Comparative Example 5 The composition of Comparative Example 2 was treated according to the same procedure as Example 3,
It was subjected to a comparative test with Example 3.

Comparative Example 6 Paint A was applied to a solvent-degreased aluminum plate to a dry film thickness of 25 microns, set at room temperature for 30 minutes, and then heated at 140°C for 20 minutes to solidify the paint A film. As a result, a sample material of Comparative Example 6 was obtained.

Using the thus obtained test material, secondary adhesion and secondary adhesion were evaluated in the same manner as in Example 2.
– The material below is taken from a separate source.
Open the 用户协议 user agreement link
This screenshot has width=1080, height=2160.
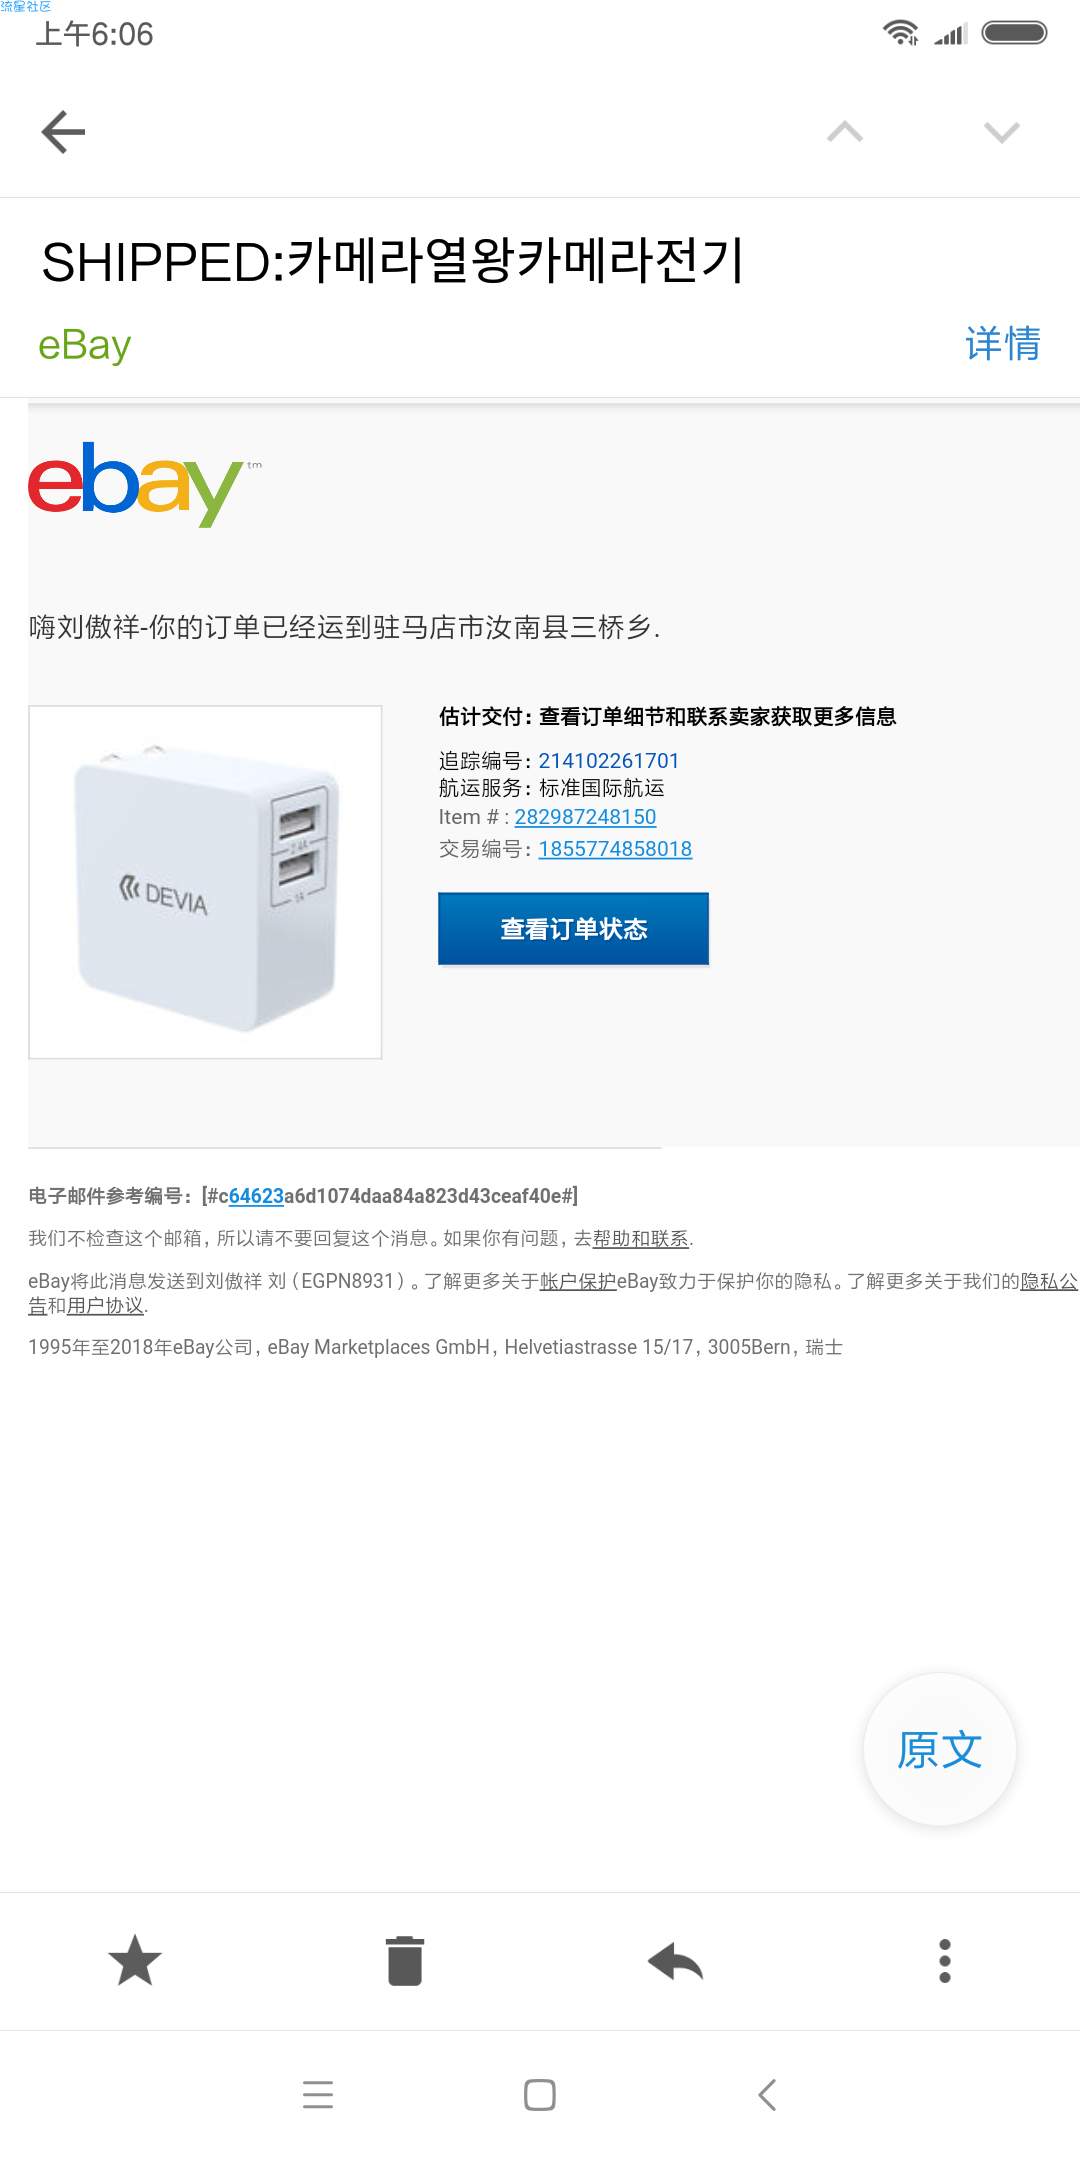tap(105, 1306)
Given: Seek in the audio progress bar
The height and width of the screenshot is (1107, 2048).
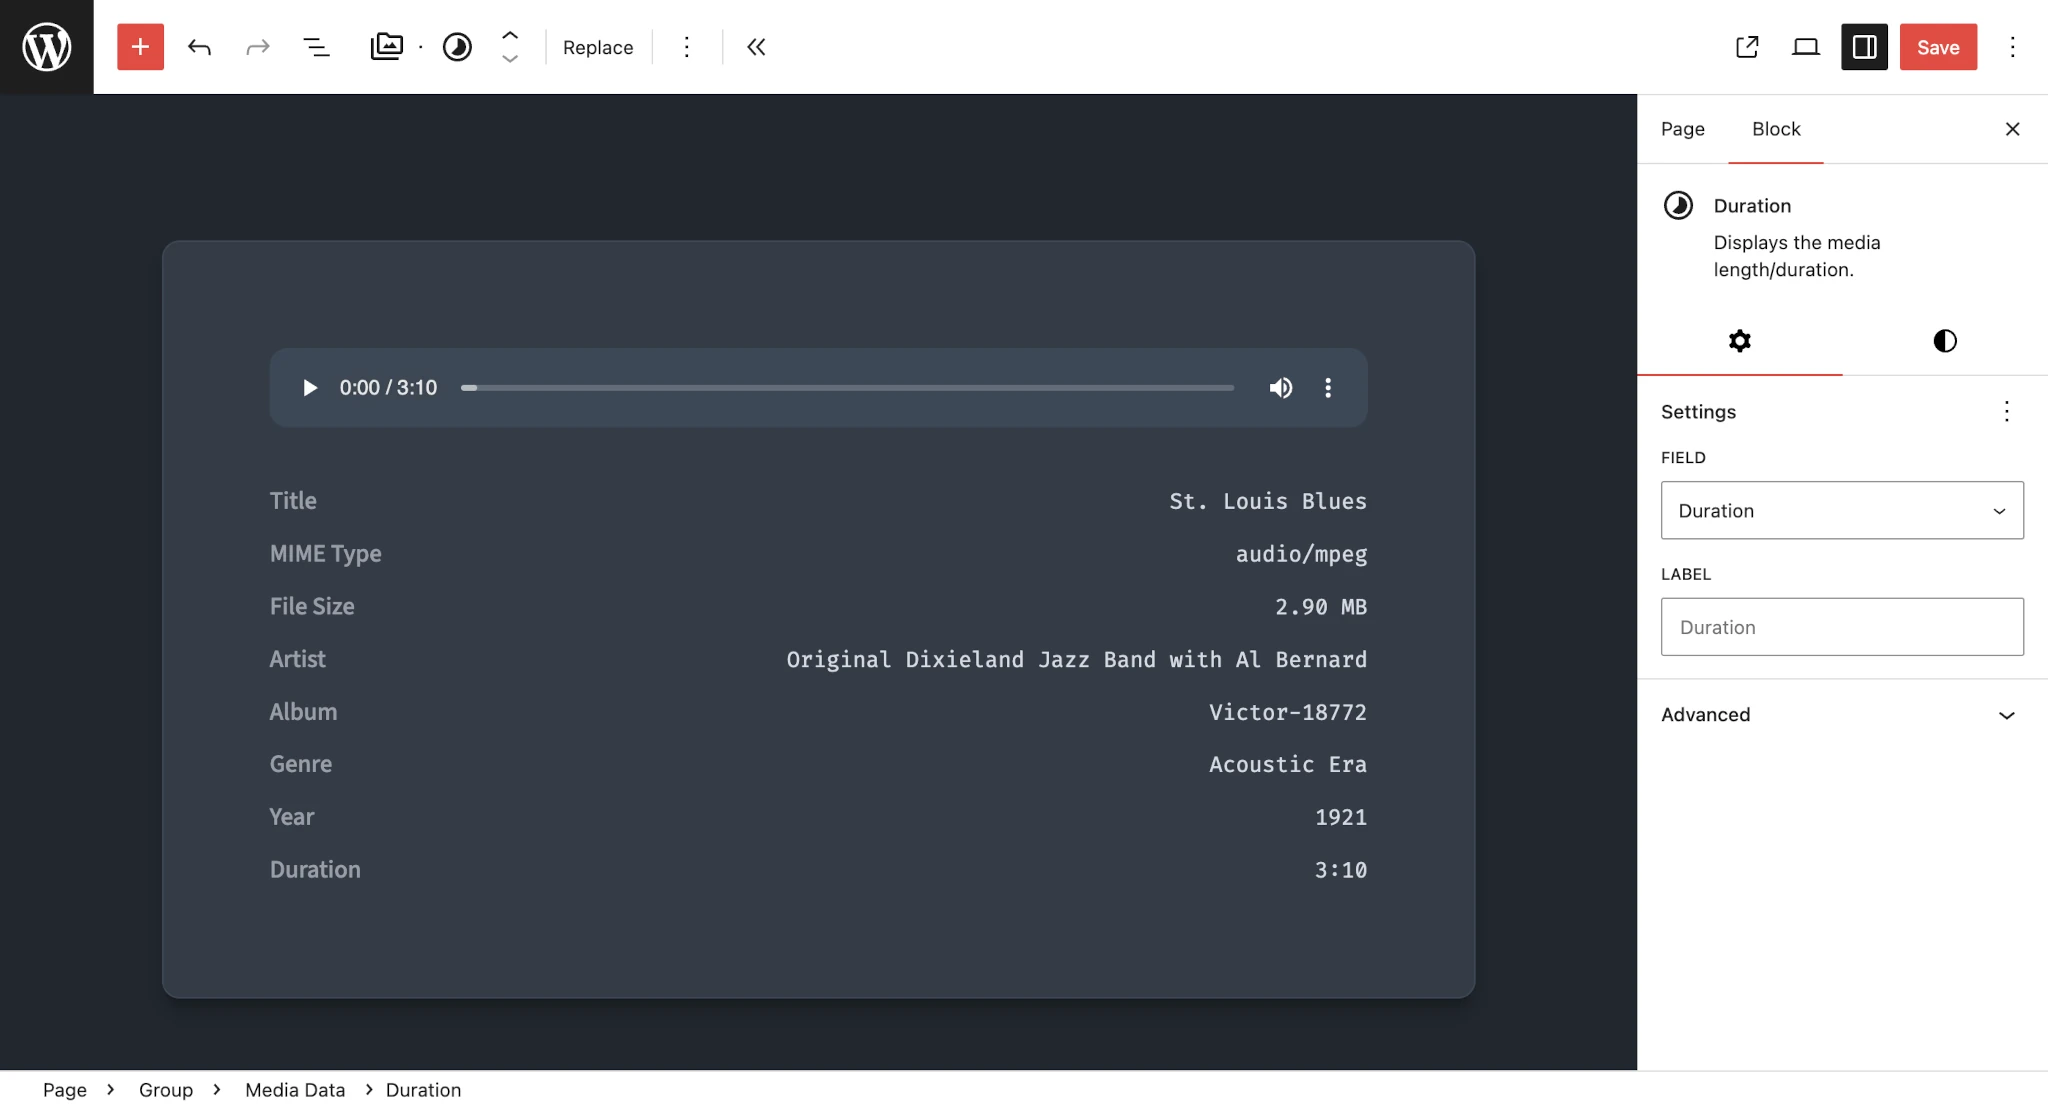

Comparative Example 7 The paint B was coated on a solvent-degreased aluminum plate to a dry film thickness of 20 microns, and the paint B film was allowed to solidify by being left at room temperature for 7 days to obtain a test material of Comparative Example 7. .

Using the sample material thus obtained, secondary adhesion and secondary adhesion were evaluated in the same manner as in Practical Example 2.

It is clear from the above comparison test result table that the coating film obtained from the coating composition of the present invention has excellent corrosion resistance and adhesion to nonferrous metals, and is a low-pollution water-based metal pretreatment coating. It is extremely useful industrially.

Claims (1)

[Scope of Claims] 1(a)(a) A water-soluble polyvinyl alcohol resin and/or a water-soluble polybutyral resin having a degree of saponification of 86 molar or more and 99 to 50% by weight. (b) Water-soluble phenol resin or water-soluble melamine resin having a methylol group or an alkoxymethylol group 1
A resin composition consisting of ~50 weight cakes. (b) at least one compound selected from aluminum phosphate, zinc phosphate, zinc molybdate, and zinc chromate; and (c) phosphoric acid. thing. 2 (a) K) Consists of 80 to 60 parts by weight of a water-soluble polyvinyl butyral resin and 20 to 40 parts by weight of a water-insoluble polyvinyl acecool resin and/or a water-insoluble polyvinyl alcohol resin with a degree of saponification of 70 moles or less Resin mixture 99-50% by weight. Most common) Water-soluble phenol resin or water-soluble melamine resin having methylol group or alkoxymethylol group 1
A resin composition consisting of ~50 weight φ. (b) at least one compound selected from aluminum phosphate, zinc phosphate, zinc molybdate, and zinc chromate; and (c) phosphoric acid. A thermosetting water-based metal pretreatment paint composition. thing.